From Seattle Times – From Times staff reporter Mike Carter
The 9th Circuit Court of Appeals has ordered a new trial for accused Earth Liberation Front arsonist Brianna Waters, saying her 2008 conviction stemming from the May 2001 arson at the University of Washington Center for Urban Horticulture was riddled with judicial errors.
The three-member panel unanimously sent Waters’ case back to the U.S. District Court in Tacoma for a new trial.
“While the evidence against Waters may have been sufficient to sustain her conviction, our review of the record does not leave us convinced that her conviction was fairly obtained,” the judges wrote.
The U.S. Attorney’s Office declined to comment Wednesday on the ruling.
The 34-year-old Californian was sentenced in June 2008 to six years in federal prison and ordered to pay $6 million in restitution by U.S. District Court Judge Franklin Burgess.
Writing for the panel, Judge A. Wallace Tashima said Burgess made a “number of errors,” including allowing the jury to review “highly prejudicial” articles that Waters purportedly gave to another defendant, who pleaded guilty to the arson and testified against Waters in exchange for leniency. The appeals court found the content of the articles – which were emphasized by federal prosecutors at trial – was inflammatory and the government’s efforts to tie them directly to Waters was weak.
“We believe that the appropriately skeptical eye would have excluded the articles from Waters’ trial,” the opinion said. “The articles were highly prejudicial. While most espoused anarchist political theory, a number advocated violence in no uncertain terms,” including advocating attacks on Wall Street, Disneyland and the Statue of Liberty.
“Their repugnant and self-absorbed embrace of destruction is likely to have swayed jurors’ emotions, leading them to convict Waters not because of the facts before them but because she represents a threat to their own values,” the judges wrote.
At the same time, Burgess had prevented Waters from showing jurors a documentary she had worked on pushing for non-violence, thus “compounding the error” of admitting the articles while “depriving Waters of her opportunity to demonstrate that her purported belief in non-violence was genuine” the court ruled.
Beyond those mistakes, the appeals court said, Burgess committed another serious error during her 2008 trial by not inquiring whether jurors had read “highly prejudicial” news stories that occurred during her trial after ELF claimed credit for a March 2008 arson that damaged several “Street of Dreams” homes in South Snohomish County. There was speculation at the time that ELF may have timed the arson to coincide with Waters’ case.
The court said some of the articles drew those connections and mentioned Waters’ ongoing trial.
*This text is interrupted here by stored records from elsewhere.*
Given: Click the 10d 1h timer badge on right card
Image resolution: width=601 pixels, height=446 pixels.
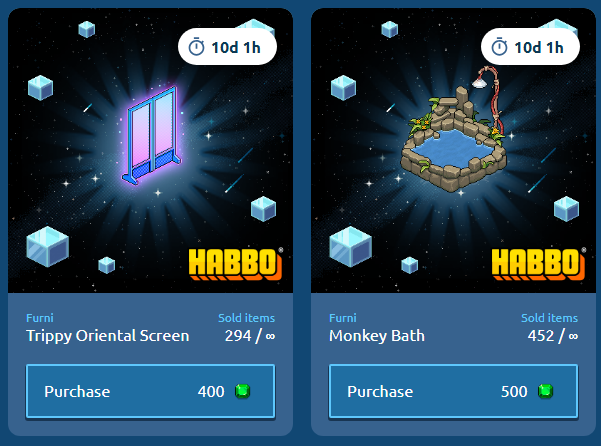Looking at the screenshot, I should point(530,47).
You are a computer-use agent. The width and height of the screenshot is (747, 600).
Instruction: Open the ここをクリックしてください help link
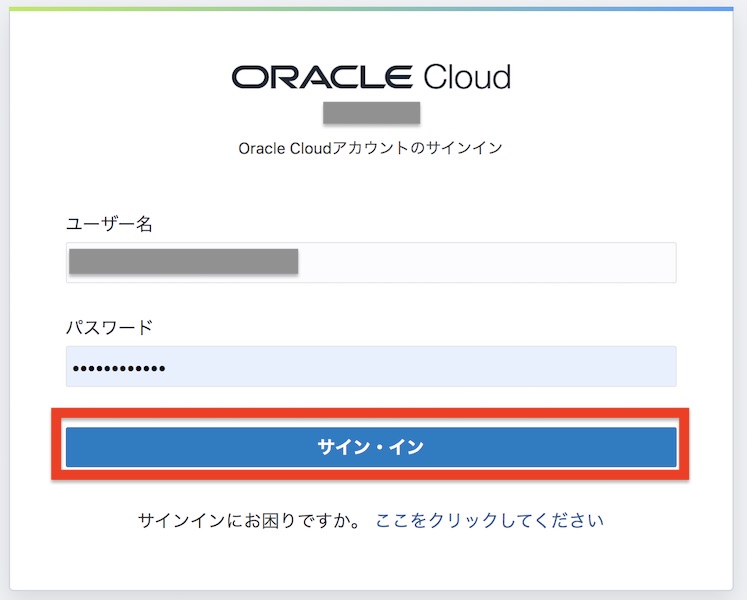490,520
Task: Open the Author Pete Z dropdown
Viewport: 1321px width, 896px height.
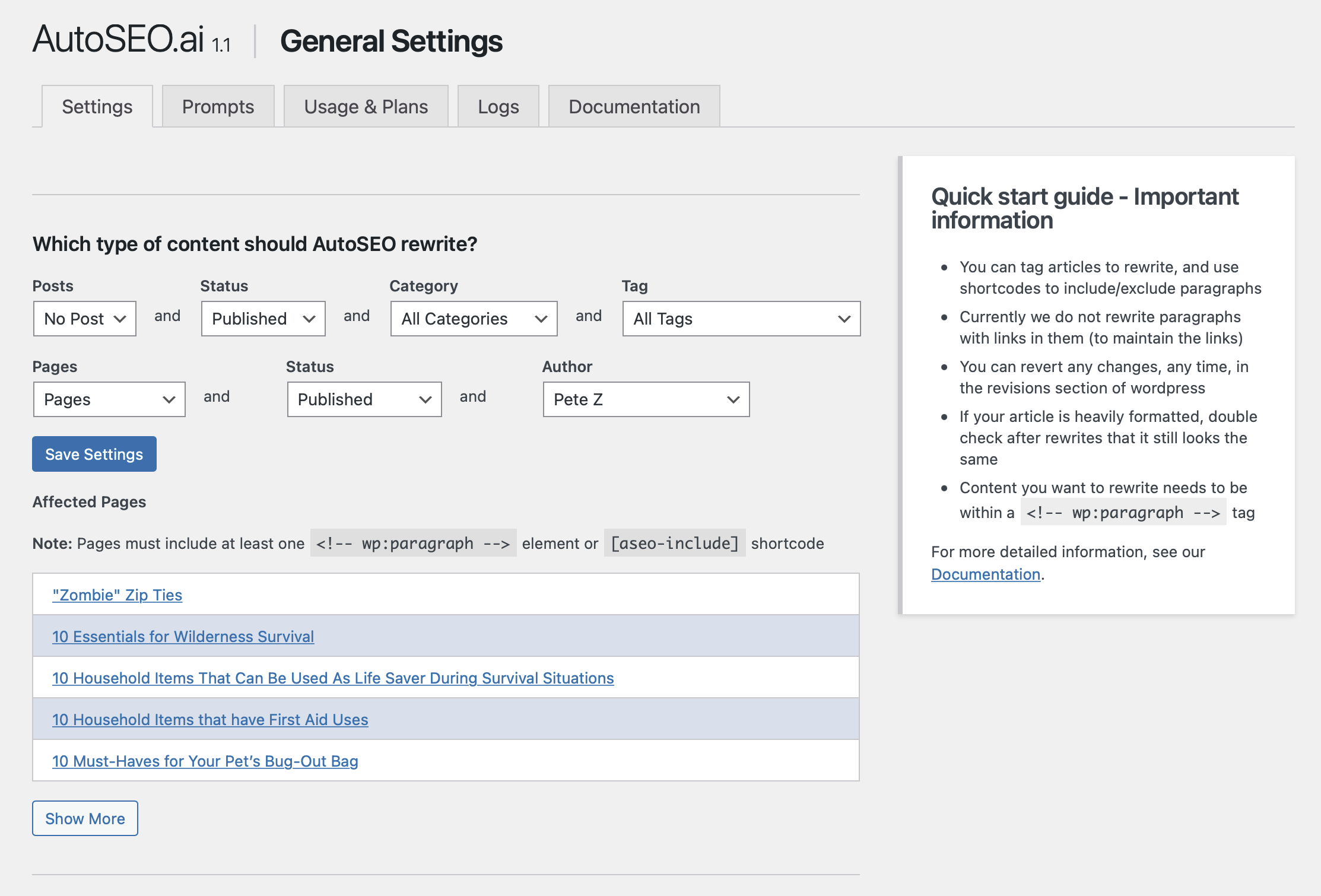Action: 646,399
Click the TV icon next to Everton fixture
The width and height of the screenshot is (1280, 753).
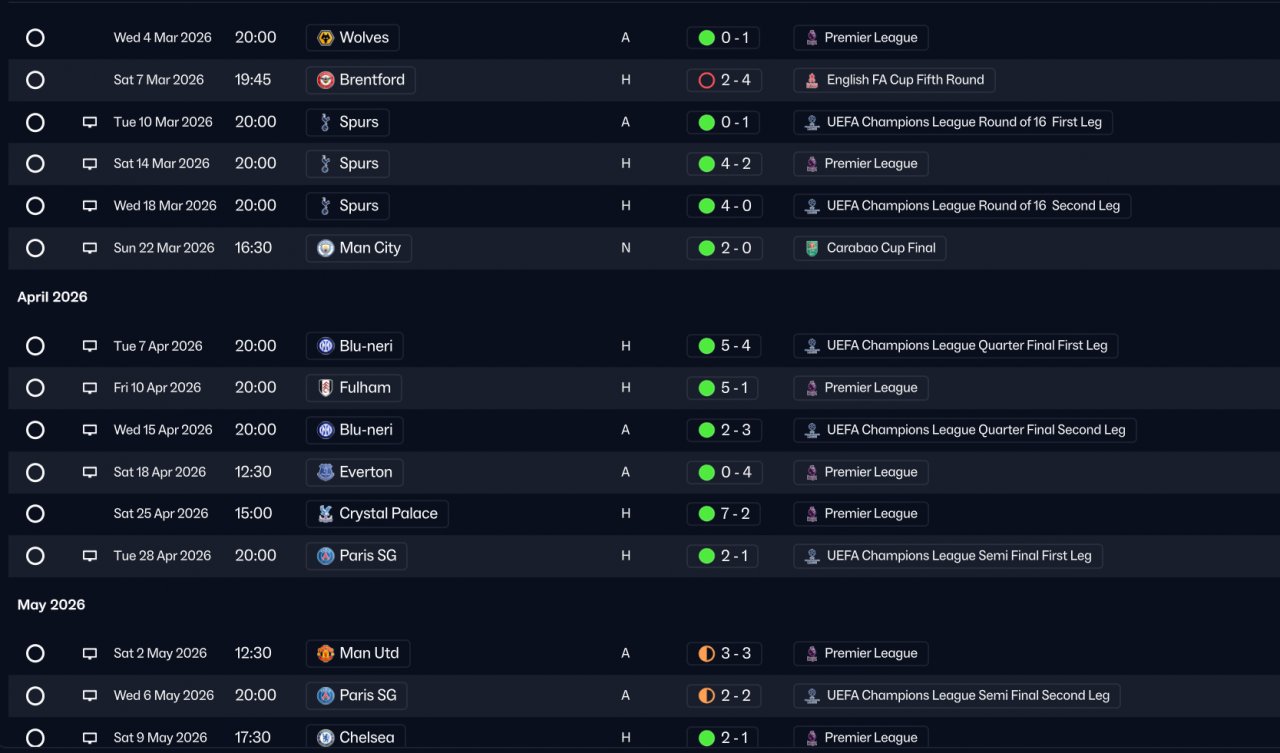point(90,472)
However, Burgess turned aside defense requests to question the jurors about whether they had seen the coverage. Instead, the judge admonished the jurors to not read the stories, or ignore them if they had.
“We agreed with Waters that the district court’s statements to the jury were inadequate in light of the highly prejudicial nature of the publicity,” the appeals court wrote.
The court found that the trial contained a number of other significant errors, including a decision to close a pretrial hearing to the public and media and exclude the public from much of the jury selection process.
The appeals judges rejected Waters’ claim that the government conspired against her by withholding evidence that one of the key witnesses against her had not initially identified her as being in the cell that attacked the UW horticultural center.
Dennis Riordan, Waters’ San Francisco lawyer, did not immediately return a telephone call for comment.
To read the ruling, click here.
Waters, a violin teacher, is one of five activists accused of the UW arson, which prosecutors say caused more than $6 million in damage while destroying rare plants, books and years of research. She was convicted of two counts of arson, but not of other charges, including the use of a destructive device in a crime of violence, which carried a 30-year mandatory minimum sentence.
The Earth Liberation Front had targeted the UW office of Toby Bradshaw, whom arsonists mistakenly believed was involved in genetically engineering poplar trees that would pollute natural forests.
Waters was the first of 18 suspects indicted on charges of involvement in the Earth Liberation Front, a militant Northwest underground group that between 1996 and 2001 claimed it carried out more than a dozen acts of arson and sabotage against targets deemed a threat to the environment or animals. Damage was estimated in the tens of millions of dollars. Targets included a slaughterhouse, timber-company headquarters and a ski lodge at Vail, Colo.
Lacey Phillabaum, 35, was sentenced to three years in prison and Jennifer Kolar, 37, was sentenced to five years in prison for their roles in the UW arson. Both Phillabaum and Kolar testified against Waters.
Also charged in connection with the arson were: William C. Rodgers, who committed suicide in December 2005 while being held in an Arizona jail, and Justin Solondz, 29, who is charged with arson and using a destructive device in a crime of violence. Solondz left the country and was convicted by a Chinese court of manufacturing drugs and is serving a three-year-sentence.
The UW’s new $7.2 million Center for Urban Horticulture reopened in January 2005.